### WHAT IS EXPECTED
In the listing below, find the line that contains "Click the Bluetooth icon beside 蓝牙和其他设备" and the line that contains "Task: Click the 开发者后台 button". Quote both and every line between them, exactly, and nothing more.

### RECORDS TO PROCESS
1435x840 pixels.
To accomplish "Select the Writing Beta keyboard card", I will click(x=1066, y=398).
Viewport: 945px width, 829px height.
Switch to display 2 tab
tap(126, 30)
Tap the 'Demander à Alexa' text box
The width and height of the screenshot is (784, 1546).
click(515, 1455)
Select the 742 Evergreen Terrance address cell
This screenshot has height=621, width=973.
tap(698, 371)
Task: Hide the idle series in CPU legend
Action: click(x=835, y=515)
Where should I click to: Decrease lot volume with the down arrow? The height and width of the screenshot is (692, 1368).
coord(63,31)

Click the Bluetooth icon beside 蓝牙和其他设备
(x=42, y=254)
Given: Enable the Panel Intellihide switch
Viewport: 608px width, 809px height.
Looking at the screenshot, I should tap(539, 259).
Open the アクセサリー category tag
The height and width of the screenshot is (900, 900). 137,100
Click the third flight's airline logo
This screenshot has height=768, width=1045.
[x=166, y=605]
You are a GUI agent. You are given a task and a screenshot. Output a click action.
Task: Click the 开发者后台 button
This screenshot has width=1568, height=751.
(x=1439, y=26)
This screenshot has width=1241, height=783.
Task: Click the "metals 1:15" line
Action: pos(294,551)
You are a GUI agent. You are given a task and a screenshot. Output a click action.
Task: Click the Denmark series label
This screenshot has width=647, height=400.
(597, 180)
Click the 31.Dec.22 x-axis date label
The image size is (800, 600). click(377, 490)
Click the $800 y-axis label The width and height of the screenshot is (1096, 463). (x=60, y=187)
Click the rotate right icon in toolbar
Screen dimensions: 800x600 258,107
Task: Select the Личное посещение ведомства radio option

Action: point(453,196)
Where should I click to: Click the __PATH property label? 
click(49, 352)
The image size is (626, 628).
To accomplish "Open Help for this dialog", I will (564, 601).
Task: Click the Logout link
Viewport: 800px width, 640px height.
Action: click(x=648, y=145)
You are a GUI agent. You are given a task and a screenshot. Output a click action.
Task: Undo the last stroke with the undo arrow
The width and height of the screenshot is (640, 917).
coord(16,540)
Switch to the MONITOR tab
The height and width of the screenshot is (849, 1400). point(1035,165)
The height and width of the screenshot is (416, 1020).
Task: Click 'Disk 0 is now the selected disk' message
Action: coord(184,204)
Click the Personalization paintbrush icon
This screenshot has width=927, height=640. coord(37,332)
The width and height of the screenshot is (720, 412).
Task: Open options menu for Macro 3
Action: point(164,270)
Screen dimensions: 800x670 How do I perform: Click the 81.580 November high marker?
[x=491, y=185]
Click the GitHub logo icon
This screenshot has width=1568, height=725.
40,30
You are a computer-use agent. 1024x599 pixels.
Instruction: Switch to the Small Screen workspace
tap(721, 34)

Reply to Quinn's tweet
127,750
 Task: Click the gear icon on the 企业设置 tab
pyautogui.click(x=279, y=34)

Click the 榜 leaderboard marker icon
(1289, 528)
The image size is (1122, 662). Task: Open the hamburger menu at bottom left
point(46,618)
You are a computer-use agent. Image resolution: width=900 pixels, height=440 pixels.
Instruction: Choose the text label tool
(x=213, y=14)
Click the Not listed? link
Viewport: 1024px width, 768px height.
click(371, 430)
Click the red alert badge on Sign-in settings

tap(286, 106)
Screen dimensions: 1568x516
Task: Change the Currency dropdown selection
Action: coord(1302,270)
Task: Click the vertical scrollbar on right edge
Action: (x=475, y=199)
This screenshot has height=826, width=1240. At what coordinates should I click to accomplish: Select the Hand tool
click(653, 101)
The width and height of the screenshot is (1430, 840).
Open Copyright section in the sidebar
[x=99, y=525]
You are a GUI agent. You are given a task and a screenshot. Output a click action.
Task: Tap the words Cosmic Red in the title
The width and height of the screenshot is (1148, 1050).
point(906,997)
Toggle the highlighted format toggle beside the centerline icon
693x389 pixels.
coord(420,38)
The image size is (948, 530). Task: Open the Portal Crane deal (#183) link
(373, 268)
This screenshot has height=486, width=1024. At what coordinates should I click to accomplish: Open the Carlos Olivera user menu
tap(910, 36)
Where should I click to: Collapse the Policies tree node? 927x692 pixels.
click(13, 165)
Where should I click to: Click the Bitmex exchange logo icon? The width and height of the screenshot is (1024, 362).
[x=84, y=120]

### REPLY TO THE TASK
Click the Bluetooth icon beside 蓝牙和其他设备
(x=42, y=254)
Given: Enable the Panel Intellihide switch
Viewport: 608px width, 809px height.
Looking at the screenshot, I should tap(539, 259).
Open the アクセサリー category tag
The height and width of the screenshot is (900, 900). 137,100
Click the third flight's airline logo
This screenshot has height=768, width=1045.
[x=166, y=605]
You are a GUI agent. You are given a task and a screenshot. Output a click action.
Task: Click the 开发者后台 button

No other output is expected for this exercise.